2013 : L’Institut gère des fondations, des dons et legs, châteaux, abbayes, musées, manoirs, villas, et distribue de nombreux prix.
Académie Française, mode d’emploi
Vacance d’un fauteuil
La vacance d’un fauteuil – déclarée jadis dans la séance qui suivait la mort d’un académicien – l’est désormais au terme d’un délai de décence de plusieurs mois.L’Académie procède à l’élection dans les trois mois qui suivent la déclaration de vacance.

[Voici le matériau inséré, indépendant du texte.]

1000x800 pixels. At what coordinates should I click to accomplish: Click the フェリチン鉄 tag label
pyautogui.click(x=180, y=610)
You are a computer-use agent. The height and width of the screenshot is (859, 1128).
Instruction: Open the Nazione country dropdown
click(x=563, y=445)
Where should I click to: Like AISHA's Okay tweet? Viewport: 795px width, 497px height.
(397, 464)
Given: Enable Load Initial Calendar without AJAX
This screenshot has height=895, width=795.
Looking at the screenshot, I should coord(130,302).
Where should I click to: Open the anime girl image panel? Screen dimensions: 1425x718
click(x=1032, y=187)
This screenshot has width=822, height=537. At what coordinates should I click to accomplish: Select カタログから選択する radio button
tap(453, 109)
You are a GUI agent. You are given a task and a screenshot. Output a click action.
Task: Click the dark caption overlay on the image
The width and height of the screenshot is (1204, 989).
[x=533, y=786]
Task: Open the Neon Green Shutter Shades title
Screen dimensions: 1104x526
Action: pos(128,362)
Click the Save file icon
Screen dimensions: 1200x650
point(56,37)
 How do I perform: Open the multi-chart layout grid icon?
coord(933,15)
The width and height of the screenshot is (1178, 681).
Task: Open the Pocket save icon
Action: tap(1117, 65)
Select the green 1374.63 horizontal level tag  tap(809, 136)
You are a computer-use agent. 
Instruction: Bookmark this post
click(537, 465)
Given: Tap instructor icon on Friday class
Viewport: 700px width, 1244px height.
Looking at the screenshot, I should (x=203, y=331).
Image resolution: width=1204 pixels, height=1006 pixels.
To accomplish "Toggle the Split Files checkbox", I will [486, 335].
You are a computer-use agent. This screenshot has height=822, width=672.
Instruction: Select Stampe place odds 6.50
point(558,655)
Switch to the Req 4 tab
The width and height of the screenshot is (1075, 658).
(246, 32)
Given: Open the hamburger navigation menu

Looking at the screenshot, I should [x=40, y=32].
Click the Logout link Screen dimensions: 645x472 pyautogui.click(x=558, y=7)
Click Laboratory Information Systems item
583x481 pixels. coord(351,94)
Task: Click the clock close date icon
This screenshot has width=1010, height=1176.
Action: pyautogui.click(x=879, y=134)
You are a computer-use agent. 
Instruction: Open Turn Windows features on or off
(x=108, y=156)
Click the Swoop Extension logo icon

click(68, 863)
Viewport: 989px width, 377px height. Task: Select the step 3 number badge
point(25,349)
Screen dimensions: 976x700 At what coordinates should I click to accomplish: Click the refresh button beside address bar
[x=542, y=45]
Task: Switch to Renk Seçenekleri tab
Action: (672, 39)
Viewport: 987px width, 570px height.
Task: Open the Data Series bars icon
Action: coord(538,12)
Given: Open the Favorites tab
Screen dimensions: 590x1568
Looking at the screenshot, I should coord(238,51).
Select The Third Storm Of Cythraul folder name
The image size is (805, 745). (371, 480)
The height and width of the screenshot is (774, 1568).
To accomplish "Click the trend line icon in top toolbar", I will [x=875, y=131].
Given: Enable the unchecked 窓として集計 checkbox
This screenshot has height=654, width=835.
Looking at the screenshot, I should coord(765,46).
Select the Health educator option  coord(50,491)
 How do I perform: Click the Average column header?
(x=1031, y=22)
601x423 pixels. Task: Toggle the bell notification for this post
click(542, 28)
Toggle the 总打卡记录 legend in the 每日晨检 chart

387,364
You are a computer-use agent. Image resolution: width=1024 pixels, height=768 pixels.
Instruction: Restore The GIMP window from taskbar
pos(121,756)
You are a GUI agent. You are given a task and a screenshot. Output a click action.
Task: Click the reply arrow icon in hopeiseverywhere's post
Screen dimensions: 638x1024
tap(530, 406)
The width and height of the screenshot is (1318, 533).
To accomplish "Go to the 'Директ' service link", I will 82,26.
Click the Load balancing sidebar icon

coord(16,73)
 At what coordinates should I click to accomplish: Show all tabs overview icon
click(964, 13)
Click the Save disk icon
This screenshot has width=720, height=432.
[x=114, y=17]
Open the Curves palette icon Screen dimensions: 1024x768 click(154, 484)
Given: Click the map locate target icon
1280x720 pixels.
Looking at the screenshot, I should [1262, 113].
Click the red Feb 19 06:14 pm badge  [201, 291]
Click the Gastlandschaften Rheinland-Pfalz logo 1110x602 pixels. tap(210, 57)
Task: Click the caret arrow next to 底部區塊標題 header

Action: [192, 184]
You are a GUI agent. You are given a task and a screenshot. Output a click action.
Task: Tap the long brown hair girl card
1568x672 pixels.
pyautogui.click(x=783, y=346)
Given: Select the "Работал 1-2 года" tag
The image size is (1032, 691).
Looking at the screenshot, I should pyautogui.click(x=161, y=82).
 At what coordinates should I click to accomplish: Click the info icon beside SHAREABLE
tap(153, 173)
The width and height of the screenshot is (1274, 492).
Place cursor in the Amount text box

Du jour où la vacance est déclarée, les candidats notifient leur candidature par une lettre adressée au Secrétaire perpétuel. Il existe aussi une procédure de présentation de candidature posée par un ou plusieurs membres de l’Académie
Élection
Le scrutin est direct, secret et requiert pour qu’un candidat soit élu qu’il ait recueilli la majorité absolue des suffrages (la moitié des voix exprimées plus une). Un scrutin ne peut avoir lieu qu’en présence d’un quorum de votants fixé à vingt.
Approbation du protecteur
L’élection à l’Académie française, bien qu’elle soit un corps constitué, ne devient définitive qu’après approbation du président de la République, protecteur de l’Académie, qui la manifeste en donnant audience au nouvel élu.Cette visite du nouvel élu vaut approbation.
Installation
Une semaine avant la réception publique, le nouvel élu est installé au cours d’une cérémonie à huis clos. Entouré de ses deux parrains – qui l’entoureront aussi sous la Coupole – il lit son discours et entend celui qui lui est adressé devant une commission restreinte de l’Académie, composée du bureau et de quelques confrères désignés pour y prendre part. Puis, il prend séance à la place qui lui est assignée et qui sera désormais la sienne. Un mot du dictionnaire lui est attribué. Celui de Mme Hélène Carrère d’Encausse, Secrétaire perpétuel, est lexicographie.
Réception
Le nouvel élu se fait confectionner un costume avec broderies — le célèbre habit vert —, agrémenté d’un bicorne, d’une cape et d’une épée dont sont dispensés les femmes et les hommes d’Église et doit composer un discours de remerciement, dans lequel il n’omettra pas de prononcer l’éloge de son prédécesseur.
Discours de réception
Il s’agit du premier discours que prononcera le nouvel élu au sein de la Compagnie.